Le chanvre offre une multitude de débouchés : papeterie, isolant, géotextile, textile et plasturgie pour la fibre, construction, paillage horticole et litière animale pour la paille (chènevotte), alimentation humaine et animale pour la graine (chènevis)… . Et le marché est très porteur, en particulier sur la filière industrielle : InterChanvre estime qu’il faudra multiplier par deux les surfaces françaises (23 600 ha en 2025) d’ici 2030 pour répondre à la demande des différents débouchés.

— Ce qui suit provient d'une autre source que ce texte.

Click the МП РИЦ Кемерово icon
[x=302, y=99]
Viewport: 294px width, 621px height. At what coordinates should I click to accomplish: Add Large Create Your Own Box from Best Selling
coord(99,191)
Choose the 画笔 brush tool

Plusieurs chanvrières ont récemment investi dans leurs outils industriels : c’est le cas de Planète-Chanvre en Seine-et-Marne avec 16 millions d’euros, et de La Chanvrière, basée près de Troyes, avec 32 millions d’euros.

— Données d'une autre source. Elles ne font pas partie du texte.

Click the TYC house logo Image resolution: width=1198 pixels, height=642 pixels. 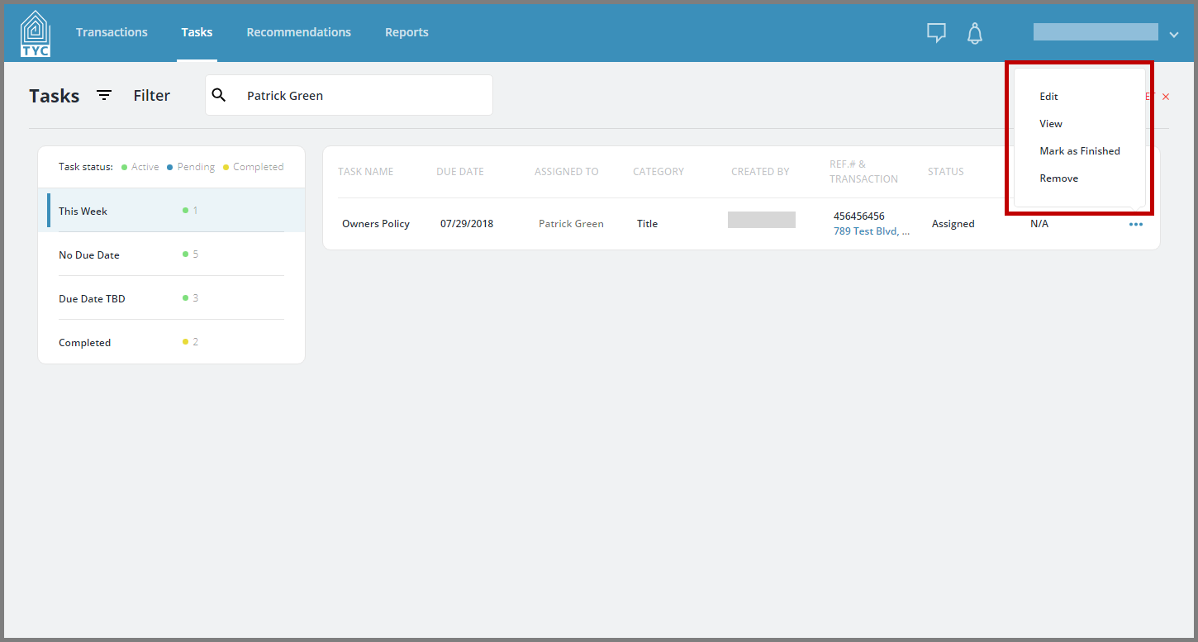click(35, 33)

Tous les feux sont donc au vert du côté de l’aval de la filière. Seulement du côté de l’amont, ça ne suit pas ou du moins pas assez. « Les agriculteurs veulent une culture qui rapporte au moins autant qu’une céréale, explique Nathalie Fichaux, directrice de l’interprofession. En moyenne pluriannuelle, on est plutôt sur une marge équivalente à une légumineuse ». Ce constat est aussi partagé par Louis-Marie Allard de Terres Inovia : « Beaucoup d’agriculteurs me rapportent ce problème de rentabilité, témoigne-t-il. Les postes semence et récolte sont particulièrement coûteux, c’est ce qui freine souvent l’adoption de la culture ».
Sécuriser en semences
La technicité de la récolte peut aussi décourager. Cependant, les outils s’améliorent et les choix variétaux évoluent : « aujourd’hui, on se dirige de plus en plus vers une distinction graine/paille, avec des itinéraires techniques bien distincts », indique Louis-Marie Allard. L’offre variétale s’est également enrichie depuis 2020, avec à ce jour plus d’une centaine de variétés inscrites au catalogue européen et pouvant être semées en France.

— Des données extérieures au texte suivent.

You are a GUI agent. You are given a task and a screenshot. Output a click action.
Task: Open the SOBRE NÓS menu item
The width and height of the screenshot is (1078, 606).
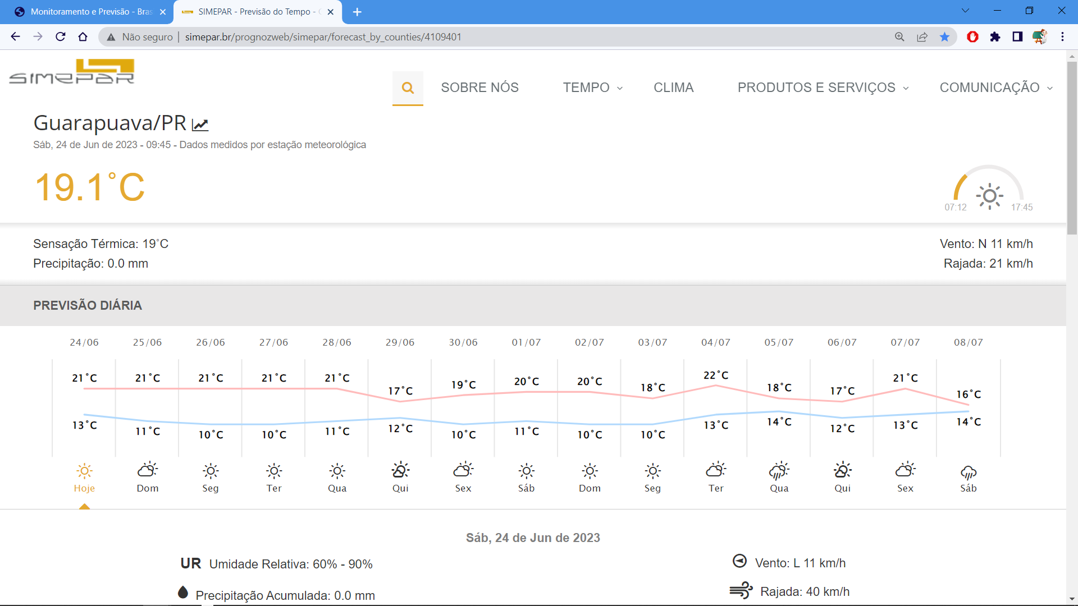coord(479,88)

Certaines chanvrières se lancent aussi dans leur propre activité de multiplication de semences afin de mieux sécuriser les campagnes à venir. « Le fournisseur principal de semences de chanvre, Hemp-it, a eu des difficultés de production en 2024, ce qui a conduit à un manque de disponibilité en 2025 », explique Louis-Marie Allard. Selon lui, les chanvrières devraient aussi « jouer le jeu » de la rémunération. Certaines le font déjà : « il y a deux ans encore, la culture était en moyenne rémunérée à 120 €/t de paille. Aujourd’hui, on monte aisément à 130-140 €/t, voire jusqu’à 200 €/t ».